Triple pelvic osteotomy performed in younger patients with or without early-stage osteoarthritis is believed to result in almost normal orientation of the acetabulum and prevent or delay osteoarthritis development [9, 22]. To date, there are few studies in the literature that compared the clinical and radiographic results of patients with different osteoarthritis grades. In this study, our series of patients with Tönnis grade 0 or 1 had significantly improved clinical results compared with those with Tönnis grade 2 at different follow-up periods; it has been shown that patients with advanced osteoarthritis are more likely to have an unfavorable clinical outcome, which may imply that triple pelvic osteotomy is more suitable for patients with low-grade osteoarthritis than for patients with advanced osteoarthritis.
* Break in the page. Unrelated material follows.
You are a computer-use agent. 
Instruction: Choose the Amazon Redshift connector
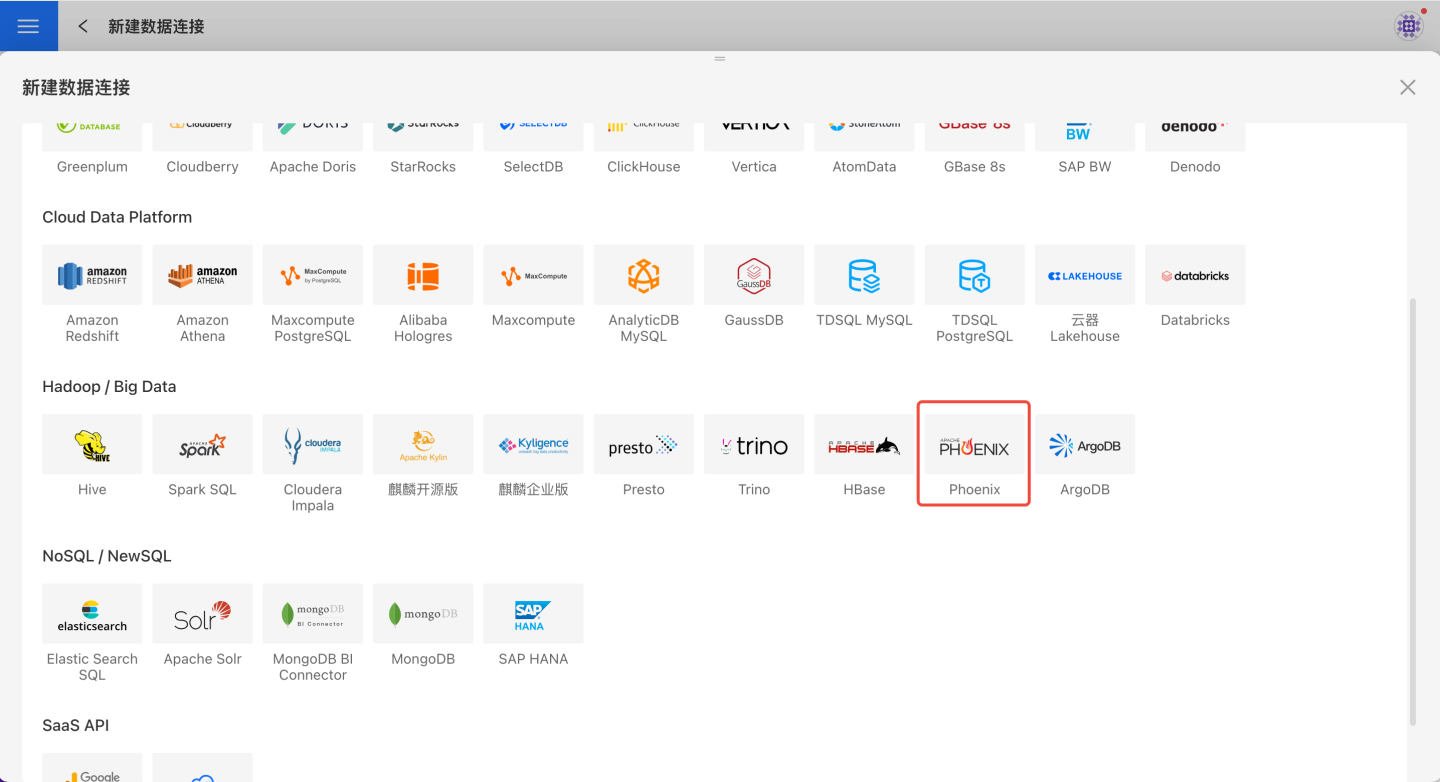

The limitations of the present study include its retrospective design, relatively small number of patients, and inherent difficulties in retrieving complete data. Moreover, radiographic measurements may vary from one observer to another, introducing a significant uncontrolled variable. In this study, no hip procedures were converted to total hip arthroplasty at a mean follow-up of 8.93 years, which was considered a relatively short follow-up period. The long-term clinical results of the procedure remain unknown, and further studies with longer follow-up periods are required to clarify this. However, we believe that our data provided evidence that our modified triple pelvic osteotomy can effectively delay the progression and exacerbation of symptomatic acetabular dysplasia.

Conclusion

The performance of our modified triple pelvic osteotomy technique as a treatment for adult symptomatic acetabular dysplasia led to good clinical results, excellent radiographic outcomes, and lower complication rates. Younger patients with symptomatic acetabular dysplasia and low-grade osteoarthritis are more likely to have better clinical results. Long-term follow-up is necessary to determine the outcome of this modified procedure.